[Data excerpts]
________________________________________

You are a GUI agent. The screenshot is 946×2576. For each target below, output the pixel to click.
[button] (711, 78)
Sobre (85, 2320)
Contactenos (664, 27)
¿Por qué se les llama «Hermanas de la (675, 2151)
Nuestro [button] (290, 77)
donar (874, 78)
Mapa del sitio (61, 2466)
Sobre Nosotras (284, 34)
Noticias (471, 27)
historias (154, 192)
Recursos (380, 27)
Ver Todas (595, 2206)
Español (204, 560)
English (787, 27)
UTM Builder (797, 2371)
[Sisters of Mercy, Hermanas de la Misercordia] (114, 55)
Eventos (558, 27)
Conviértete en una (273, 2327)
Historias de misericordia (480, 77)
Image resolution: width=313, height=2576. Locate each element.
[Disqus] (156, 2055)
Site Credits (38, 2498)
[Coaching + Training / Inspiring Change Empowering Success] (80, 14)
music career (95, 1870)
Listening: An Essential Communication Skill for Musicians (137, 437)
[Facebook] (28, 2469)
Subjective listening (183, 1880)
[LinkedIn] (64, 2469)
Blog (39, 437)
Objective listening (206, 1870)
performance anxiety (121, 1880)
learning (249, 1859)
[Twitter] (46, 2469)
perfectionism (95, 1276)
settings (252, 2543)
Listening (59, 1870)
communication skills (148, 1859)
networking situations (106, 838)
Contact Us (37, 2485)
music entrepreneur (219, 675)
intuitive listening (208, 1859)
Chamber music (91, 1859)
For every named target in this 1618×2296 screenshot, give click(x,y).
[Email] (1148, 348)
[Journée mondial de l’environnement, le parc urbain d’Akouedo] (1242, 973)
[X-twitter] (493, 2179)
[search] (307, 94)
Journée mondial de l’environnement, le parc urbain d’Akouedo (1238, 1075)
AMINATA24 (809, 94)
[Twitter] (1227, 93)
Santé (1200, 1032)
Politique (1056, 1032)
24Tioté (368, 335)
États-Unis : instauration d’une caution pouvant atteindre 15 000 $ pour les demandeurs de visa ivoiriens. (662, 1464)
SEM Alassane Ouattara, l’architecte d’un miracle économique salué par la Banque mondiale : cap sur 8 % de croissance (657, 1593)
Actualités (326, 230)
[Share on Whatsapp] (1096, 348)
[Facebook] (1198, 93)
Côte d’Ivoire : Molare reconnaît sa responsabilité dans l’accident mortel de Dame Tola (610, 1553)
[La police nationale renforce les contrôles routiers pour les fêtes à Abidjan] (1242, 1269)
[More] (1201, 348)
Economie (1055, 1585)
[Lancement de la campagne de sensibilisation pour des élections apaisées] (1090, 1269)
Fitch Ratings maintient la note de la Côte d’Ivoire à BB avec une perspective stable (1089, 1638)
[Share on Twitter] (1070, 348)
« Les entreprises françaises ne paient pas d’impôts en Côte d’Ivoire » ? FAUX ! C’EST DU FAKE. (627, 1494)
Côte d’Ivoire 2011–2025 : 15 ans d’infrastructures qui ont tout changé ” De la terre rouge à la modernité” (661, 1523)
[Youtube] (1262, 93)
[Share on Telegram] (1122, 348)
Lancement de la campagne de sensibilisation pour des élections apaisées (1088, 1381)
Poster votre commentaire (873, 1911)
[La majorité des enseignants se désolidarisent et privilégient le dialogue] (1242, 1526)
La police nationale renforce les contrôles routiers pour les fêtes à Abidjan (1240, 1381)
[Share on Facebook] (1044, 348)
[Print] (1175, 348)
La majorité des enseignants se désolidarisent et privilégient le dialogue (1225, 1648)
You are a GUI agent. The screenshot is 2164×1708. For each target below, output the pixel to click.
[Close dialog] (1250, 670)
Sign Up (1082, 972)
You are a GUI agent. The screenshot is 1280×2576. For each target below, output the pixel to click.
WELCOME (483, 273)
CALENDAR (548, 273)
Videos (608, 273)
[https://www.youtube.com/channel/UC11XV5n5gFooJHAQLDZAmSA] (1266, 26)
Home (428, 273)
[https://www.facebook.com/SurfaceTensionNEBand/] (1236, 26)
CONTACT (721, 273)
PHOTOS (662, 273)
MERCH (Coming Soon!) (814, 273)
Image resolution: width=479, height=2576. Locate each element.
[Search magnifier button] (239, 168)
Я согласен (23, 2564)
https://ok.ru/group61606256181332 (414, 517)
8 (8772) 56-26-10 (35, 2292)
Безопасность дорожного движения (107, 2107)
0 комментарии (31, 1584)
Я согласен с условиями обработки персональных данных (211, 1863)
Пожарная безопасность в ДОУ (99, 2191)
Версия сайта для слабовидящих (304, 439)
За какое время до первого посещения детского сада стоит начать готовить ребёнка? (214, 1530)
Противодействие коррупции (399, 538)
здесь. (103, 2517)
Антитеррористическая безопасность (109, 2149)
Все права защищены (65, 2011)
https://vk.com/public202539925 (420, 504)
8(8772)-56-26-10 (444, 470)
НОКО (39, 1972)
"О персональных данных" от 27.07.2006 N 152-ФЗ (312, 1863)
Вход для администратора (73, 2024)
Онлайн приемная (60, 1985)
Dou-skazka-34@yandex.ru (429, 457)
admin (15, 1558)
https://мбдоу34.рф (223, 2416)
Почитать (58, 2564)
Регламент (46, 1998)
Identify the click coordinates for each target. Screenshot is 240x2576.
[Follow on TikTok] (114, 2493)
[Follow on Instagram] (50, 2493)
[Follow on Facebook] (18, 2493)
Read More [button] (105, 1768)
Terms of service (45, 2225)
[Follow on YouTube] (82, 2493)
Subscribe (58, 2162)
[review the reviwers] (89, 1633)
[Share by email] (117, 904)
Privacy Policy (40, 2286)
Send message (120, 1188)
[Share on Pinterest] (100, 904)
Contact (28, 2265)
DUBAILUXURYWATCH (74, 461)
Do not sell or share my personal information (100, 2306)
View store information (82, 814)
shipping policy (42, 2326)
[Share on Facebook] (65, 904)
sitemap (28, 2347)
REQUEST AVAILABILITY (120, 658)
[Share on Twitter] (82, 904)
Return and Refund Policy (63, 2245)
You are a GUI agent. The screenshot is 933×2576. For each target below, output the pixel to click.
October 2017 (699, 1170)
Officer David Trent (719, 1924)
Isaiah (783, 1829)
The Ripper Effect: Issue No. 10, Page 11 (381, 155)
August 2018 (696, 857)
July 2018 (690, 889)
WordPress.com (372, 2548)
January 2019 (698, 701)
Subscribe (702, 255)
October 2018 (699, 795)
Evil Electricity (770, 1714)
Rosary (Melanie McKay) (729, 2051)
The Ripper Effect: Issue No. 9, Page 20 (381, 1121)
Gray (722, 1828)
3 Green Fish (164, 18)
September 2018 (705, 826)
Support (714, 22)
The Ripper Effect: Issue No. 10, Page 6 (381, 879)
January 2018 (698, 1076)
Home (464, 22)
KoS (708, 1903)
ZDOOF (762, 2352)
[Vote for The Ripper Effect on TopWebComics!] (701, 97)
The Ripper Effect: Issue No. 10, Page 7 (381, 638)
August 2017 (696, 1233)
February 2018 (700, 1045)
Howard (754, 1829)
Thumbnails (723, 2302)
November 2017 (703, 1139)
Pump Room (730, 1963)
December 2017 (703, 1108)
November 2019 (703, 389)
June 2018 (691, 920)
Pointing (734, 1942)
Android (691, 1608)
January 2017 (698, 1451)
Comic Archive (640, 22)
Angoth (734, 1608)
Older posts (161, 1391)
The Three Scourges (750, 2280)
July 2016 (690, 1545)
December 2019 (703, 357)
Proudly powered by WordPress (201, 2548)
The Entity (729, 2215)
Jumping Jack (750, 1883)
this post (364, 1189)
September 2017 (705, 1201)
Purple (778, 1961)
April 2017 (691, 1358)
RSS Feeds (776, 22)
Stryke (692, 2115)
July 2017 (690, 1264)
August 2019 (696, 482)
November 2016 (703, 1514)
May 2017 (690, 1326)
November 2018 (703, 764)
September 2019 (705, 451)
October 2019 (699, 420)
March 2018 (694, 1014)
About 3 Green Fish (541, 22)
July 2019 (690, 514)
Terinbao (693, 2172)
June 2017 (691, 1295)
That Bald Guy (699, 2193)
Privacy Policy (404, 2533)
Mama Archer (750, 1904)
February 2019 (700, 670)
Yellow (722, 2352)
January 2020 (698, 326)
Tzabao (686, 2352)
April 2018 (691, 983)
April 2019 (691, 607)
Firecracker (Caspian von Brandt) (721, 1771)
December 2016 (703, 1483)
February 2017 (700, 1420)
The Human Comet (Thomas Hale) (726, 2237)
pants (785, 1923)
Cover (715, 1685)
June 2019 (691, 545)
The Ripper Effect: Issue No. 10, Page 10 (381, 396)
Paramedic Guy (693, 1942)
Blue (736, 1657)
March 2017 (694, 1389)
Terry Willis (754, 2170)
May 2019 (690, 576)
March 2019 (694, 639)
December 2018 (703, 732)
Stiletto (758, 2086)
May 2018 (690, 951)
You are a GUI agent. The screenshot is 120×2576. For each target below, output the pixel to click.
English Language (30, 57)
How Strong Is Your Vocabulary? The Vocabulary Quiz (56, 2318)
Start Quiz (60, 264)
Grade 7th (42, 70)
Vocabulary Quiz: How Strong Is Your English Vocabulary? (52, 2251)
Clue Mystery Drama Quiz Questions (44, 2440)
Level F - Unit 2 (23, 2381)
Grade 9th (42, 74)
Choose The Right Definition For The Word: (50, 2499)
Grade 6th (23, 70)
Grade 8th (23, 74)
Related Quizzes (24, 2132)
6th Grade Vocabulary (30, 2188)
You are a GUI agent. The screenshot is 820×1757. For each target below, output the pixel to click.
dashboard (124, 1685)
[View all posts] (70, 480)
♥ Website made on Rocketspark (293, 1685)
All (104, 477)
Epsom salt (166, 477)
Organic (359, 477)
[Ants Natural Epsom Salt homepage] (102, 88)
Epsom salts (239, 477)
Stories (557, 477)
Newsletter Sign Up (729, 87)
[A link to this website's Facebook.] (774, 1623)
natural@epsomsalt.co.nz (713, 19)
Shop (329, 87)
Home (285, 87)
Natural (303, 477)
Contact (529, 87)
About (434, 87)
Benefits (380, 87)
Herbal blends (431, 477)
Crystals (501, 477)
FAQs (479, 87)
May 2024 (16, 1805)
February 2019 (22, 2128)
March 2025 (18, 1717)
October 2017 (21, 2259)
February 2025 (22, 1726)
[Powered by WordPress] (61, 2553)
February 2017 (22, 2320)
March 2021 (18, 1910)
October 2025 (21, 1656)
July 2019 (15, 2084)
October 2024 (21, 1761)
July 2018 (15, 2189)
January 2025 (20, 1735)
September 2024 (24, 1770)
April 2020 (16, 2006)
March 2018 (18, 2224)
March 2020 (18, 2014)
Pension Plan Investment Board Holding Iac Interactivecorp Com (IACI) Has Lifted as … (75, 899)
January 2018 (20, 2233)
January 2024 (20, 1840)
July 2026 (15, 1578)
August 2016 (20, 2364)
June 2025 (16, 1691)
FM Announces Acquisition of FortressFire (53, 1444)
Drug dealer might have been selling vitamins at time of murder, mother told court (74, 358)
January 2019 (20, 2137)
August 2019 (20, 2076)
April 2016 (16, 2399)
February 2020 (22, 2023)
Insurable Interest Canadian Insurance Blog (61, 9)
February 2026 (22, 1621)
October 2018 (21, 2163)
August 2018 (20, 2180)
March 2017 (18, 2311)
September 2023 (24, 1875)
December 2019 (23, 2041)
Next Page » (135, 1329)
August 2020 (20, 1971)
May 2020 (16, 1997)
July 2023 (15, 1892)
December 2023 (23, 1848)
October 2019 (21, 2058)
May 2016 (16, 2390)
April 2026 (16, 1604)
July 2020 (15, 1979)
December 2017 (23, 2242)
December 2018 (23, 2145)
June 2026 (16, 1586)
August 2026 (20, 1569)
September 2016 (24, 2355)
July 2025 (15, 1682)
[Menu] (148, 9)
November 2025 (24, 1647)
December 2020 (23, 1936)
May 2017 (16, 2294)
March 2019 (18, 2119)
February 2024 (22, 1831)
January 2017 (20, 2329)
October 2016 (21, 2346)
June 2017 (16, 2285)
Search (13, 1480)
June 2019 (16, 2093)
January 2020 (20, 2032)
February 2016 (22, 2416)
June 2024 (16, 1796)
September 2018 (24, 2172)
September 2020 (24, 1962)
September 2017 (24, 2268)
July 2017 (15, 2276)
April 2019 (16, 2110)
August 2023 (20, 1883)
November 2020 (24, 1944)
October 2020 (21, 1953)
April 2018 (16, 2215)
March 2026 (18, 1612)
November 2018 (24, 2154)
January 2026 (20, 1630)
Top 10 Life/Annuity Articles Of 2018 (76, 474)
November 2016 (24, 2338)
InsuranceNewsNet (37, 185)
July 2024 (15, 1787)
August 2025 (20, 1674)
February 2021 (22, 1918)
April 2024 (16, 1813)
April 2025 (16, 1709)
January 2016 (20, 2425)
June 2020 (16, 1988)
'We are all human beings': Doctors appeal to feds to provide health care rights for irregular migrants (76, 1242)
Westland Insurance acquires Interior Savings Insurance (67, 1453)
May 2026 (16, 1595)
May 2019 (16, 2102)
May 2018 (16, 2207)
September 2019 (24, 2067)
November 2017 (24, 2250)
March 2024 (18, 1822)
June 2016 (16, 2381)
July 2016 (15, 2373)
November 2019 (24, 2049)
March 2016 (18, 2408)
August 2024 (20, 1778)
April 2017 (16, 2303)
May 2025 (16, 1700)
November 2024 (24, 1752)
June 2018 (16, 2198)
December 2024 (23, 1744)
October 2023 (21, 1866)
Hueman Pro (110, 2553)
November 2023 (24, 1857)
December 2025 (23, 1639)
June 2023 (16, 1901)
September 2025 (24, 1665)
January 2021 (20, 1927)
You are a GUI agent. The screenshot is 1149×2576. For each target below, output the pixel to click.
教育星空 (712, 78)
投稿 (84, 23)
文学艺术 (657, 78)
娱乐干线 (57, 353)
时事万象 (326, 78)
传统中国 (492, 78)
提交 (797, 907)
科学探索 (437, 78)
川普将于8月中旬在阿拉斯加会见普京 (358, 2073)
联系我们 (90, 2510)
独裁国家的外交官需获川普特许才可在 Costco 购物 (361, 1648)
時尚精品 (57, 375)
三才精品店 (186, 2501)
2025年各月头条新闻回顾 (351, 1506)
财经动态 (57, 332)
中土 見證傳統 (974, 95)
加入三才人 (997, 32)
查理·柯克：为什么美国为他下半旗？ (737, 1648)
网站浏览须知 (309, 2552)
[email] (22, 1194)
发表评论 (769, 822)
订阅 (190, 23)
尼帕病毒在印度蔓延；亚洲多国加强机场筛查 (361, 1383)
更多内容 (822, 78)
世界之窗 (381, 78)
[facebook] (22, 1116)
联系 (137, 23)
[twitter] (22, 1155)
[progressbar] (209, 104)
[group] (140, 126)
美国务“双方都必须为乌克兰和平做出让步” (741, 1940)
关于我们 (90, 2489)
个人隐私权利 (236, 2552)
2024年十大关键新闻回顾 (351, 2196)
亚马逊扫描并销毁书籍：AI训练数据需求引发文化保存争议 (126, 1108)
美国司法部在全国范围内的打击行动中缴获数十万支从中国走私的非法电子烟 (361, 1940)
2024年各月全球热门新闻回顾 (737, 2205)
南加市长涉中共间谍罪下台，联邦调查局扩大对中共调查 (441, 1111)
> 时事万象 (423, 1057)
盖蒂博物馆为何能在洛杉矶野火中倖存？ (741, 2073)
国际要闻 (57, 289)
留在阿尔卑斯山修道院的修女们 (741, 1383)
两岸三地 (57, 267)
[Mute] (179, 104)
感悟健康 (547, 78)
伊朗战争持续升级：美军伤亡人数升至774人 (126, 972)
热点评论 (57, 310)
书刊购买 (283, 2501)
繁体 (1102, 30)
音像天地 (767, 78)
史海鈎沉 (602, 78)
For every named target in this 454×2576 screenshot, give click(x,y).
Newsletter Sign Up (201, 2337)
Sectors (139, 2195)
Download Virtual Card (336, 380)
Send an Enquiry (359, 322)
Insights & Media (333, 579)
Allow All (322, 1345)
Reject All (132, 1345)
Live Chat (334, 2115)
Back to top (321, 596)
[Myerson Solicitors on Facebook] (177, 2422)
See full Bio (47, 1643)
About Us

________________________________________

ASSIGNED TASK: Above are the entries. Copy exactly the part that opens with the line containing "Terry Willis (754, 2170)" and closes with the line containing "February 2017 (22, 2320)", and no more.

REPLY TO THE TASK:
Terry Willis (754, 2170)
May 2019 (690, 576)
March 2019 (694, 639)
December 2018 (703, 732)
Stiletto (758, 2086)
May 2018 (690, 951)
You are a GUI agent. The screenshot is 120×2576. For each target below, output the pixel to click.
English Language (30, 57)
How Strong Is Your Vocabulary? The Vocabulary Quiz (56, 2318)
Start Quiz (60, 264)
Grade 7th (42, 70)
Vocabulary Quiz: How Strong Is Your English Vocabulary? (52, 2251)
Clue Mystery Drama Quiz Questions (44, 2440)
Level F - Unit 2 (23, 2381)
Grade 9th (42, 74)
Choose The Right Definition For The Word: (50, 2499)
Grade 6th (23, 70)
Grade 8th (23, 74)
Related Quizzes (24, 2132)
6th Grade Vocabulary (30, 2188)
You are a GUI agent. The screenshot is 820×1757. For each target below, output the pixel to click.
dashboard (124, 1685)
[View all posts] (70, 480)
♥ Website made on Rocketspark (293, 1685)
All (104, 477)
Epsom salt (166, 477)
Organic (359, 477)
[Ants Natural Epsom Salt homepage] (102, 88)
Epsom salts (239, 477)
Stories (557, 477)
Newsletter Sign Up (729, 87)
[A link to this website's Facebook.] (774, 1623)
natural@epsomsalt.co.nz (713, 19)
Shop (329, 87)
Home (285, 87)
Natural (303, 477)
Contact (529, 87)
About (434, 87)
Benefits (380, 87)
Herbal blends (431, 477)
Crystals (501, 477)
FAQs (479, 87)
May 2024 (16, 1805)
February 2019 (22, 2128)
March 2025 (18, 1717)
October 2017 (21, 2259)
February 2025 (22, 1726)
[Powered by WordPress] (61, 2553)
February 2017 (22, 2320)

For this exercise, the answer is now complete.